Firmware Compression for Lower Energy and Faster Boot in IoT Devices
Nikos Zervas, CAST, Inc.
October 2015
The phrase “IoT” for Internet of Things has exploded to cover a wide range of different applications and diverse devices with very different requirements. Most observers, however, would agree that low energy consumption is a key element for IoT, as many of these devices must run on batteries or harvest energy from the environment.
Looking at how IoT devices actually use energy, it is clear that most:
- Sit idle much of the time,
- Wake up periodically or in response to an event,
- Perform some kind of processing,
- Transmit the results, and
- Go back to sleep.
Step 2, booting or waking up, can be a significant power drain, and savings here can reduce the overall energy budget. In this article we will look at just that.
Energy Savings through Data Compression
Specifically, here we will show how GZIP data compression can help lower energy dissipation in embedded systems that use code shadowing, a common technique employed in IoT devices.
The basic idea is simple: on-the-fly decompression of previously compressed firmware reduces the data load and minimizes the number of accesses to long-term storage during boot or wake-up, hence reducing the energy (and the delay) during this critical phase of operation.
The possible energy and time-to-boot savings are proportional to the data compression level, which in turn depends on the compression algorithm and the code itself. Real-life examples we will explore here indicate that code size (and therefore power and time-to-boot) can be reduced as much as 50% using commercially available IP cores for hardware Deflate/GUNZIP decompression.
Furthermore, we will see that the savings much more than offset the extra resources used by building the right decompression core into the system.
Code Shadowing Versus Execute In Place
While they are in sleep mode, low-power embedded systems typically store their application code—and in some cases also application data—in a Non-Volatile Memory (NVM) device such as Flash, EPROM, or OTP.
When such systems wake up to perform their task, they run the application code via either of two methods:
- They fetch and execute the code directly from the NVM, called XIP for eXecute In Place, or
- They first copy the code to an on-chip SRAM unit, called the shadow memory, and execute it from there.
Which method is best depends on the access speed and access energy of the NVM memory. In general, NVM memories are significantly slower than on-chip SRAMs, and the energy cost of reading data from an NVM memory is much higher than reading the same data from an on-chip SRAM (especially when data are accessed in random order).
While using shadow memory seems best when considering the system’s active mode, the picture changes when we recall that an IoT device is usually asleep for most of its lifetime.
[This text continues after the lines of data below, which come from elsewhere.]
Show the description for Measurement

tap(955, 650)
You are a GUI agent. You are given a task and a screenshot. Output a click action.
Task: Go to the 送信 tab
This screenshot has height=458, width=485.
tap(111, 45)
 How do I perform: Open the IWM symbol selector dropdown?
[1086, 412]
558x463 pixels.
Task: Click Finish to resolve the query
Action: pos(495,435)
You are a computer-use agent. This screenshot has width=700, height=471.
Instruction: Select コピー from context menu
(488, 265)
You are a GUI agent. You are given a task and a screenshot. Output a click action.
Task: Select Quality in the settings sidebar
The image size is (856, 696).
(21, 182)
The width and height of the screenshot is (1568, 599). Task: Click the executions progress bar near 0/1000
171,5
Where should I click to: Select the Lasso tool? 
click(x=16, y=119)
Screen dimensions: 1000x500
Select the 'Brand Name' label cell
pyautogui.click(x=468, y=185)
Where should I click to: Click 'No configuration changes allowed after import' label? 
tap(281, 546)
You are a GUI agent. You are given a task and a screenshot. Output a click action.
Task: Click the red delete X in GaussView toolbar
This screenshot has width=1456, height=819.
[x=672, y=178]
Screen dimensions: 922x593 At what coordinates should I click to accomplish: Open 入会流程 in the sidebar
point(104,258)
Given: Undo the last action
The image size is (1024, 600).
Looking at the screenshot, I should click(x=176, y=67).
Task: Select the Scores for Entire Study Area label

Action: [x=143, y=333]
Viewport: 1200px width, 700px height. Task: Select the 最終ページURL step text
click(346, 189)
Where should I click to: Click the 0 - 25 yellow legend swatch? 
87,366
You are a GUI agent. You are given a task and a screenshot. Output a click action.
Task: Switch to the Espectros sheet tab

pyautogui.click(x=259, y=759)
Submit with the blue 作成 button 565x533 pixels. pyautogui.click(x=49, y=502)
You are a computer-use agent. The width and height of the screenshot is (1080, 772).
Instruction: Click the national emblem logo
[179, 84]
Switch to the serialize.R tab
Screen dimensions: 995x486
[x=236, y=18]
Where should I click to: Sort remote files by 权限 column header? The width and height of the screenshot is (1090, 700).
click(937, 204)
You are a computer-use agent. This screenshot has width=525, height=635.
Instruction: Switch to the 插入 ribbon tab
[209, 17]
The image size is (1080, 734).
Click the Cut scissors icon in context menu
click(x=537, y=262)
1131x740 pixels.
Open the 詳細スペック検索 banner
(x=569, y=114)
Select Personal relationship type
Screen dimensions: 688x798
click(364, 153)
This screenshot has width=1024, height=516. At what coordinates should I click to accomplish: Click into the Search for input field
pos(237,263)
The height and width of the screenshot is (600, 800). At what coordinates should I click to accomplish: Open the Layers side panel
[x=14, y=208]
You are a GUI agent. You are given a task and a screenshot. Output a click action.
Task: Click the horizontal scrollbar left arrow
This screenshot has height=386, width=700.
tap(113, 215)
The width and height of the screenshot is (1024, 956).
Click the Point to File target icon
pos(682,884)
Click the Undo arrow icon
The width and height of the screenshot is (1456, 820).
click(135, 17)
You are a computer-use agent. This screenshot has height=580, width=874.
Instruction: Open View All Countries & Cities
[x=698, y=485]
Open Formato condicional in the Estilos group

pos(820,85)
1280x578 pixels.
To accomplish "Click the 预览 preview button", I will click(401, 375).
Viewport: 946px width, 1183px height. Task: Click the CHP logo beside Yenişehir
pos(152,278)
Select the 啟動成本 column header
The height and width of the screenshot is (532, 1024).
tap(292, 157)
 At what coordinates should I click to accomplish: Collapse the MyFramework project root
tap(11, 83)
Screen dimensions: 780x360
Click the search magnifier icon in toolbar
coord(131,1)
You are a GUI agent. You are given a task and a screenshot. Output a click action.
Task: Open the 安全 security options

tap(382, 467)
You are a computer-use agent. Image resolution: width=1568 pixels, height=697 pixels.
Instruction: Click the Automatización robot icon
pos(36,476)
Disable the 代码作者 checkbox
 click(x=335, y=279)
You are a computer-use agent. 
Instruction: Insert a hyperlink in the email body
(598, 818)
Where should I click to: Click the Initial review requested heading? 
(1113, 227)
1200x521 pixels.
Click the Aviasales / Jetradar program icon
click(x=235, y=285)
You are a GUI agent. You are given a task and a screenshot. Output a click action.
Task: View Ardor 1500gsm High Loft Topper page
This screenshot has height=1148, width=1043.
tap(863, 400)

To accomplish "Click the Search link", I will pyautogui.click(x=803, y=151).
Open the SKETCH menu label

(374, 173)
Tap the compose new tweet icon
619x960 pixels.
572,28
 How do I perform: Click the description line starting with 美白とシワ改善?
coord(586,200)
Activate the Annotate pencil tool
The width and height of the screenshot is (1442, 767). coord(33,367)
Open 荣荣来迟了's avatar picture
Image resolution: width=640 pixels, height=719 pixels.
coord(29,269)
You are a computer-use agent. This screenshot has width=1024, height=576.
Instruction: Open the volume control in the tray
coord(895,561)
Large on-chip SRAMs unfortunately suffer from leakage currents, and hence consume power even when in sleep mode, while most NVMs do not.
Designers therefore often chose code shadowing in cases where the shadow SRAM can be kept relatively small, or where the stringent real-time requirements make the slow access times of XIP unacceptable.
Lower-Power Code Shadowing via Fast Data Compression
We can address both issues—and steer the design decision towards the energy-saving code shadowing method—by reducing the size of the application code stored in the NVM.
Compressing the code using a lossless algorithm such as GZIP achieves this, but means the code must be decompressed before execution. Figure 1 illustrates an example IoT system architecture that does this. Here the NVM controller connects to the SoC bus (and from there to the on-chips SRAM) via a decompression engine, like the GUNZIP IP core offered by CAST [ ].
Storing compressed code means fewer energy-expensive NVM accesses are required for system wake-up, but now we have added the extra step of decompression with its own delays and energy consumption. Whether this is an overall good idea depends on:
- How much can we reduce the size of the application code, i.e., what is the achievable compression ratio, and
- What are the silicon area, power and latency requirements for the decompression hardware when we tune the compression algorithm settings to achieve a worthwhile compression ratio?
Let us next explore these factors by working through the numbers to see if the net energy savings of code shadowing using compression really provides a net energy savings.
Figure 1: System architecture for Code Shadowing with Decompression.
Example Systems: How Much Energy is Really Saved?
Let us consider three IoT-like systems:
- In our first example, the R8051XC2 8051 [ ] microcontroller runs the Cygnal FreeRTOS port [ ].
- In our second example, the BA22-DE [ ] processor runs a sensor control application with multiple threads managed by a FreeRTOS port.
- In our third example, a Cortex-M3 processor [ ] is running InterNiche Technologies’ demo of embedded TCP/IP and HTTP stacks [ ].
In all cases, we use the ZipAccel-D GUNZIP IP core [1] to decompress the firmware as it is read out of a low-power serial Flash NVM memory.
Figure 2: Hardware lossless data decompression engine; Huffman decoding type and History size are parameterized.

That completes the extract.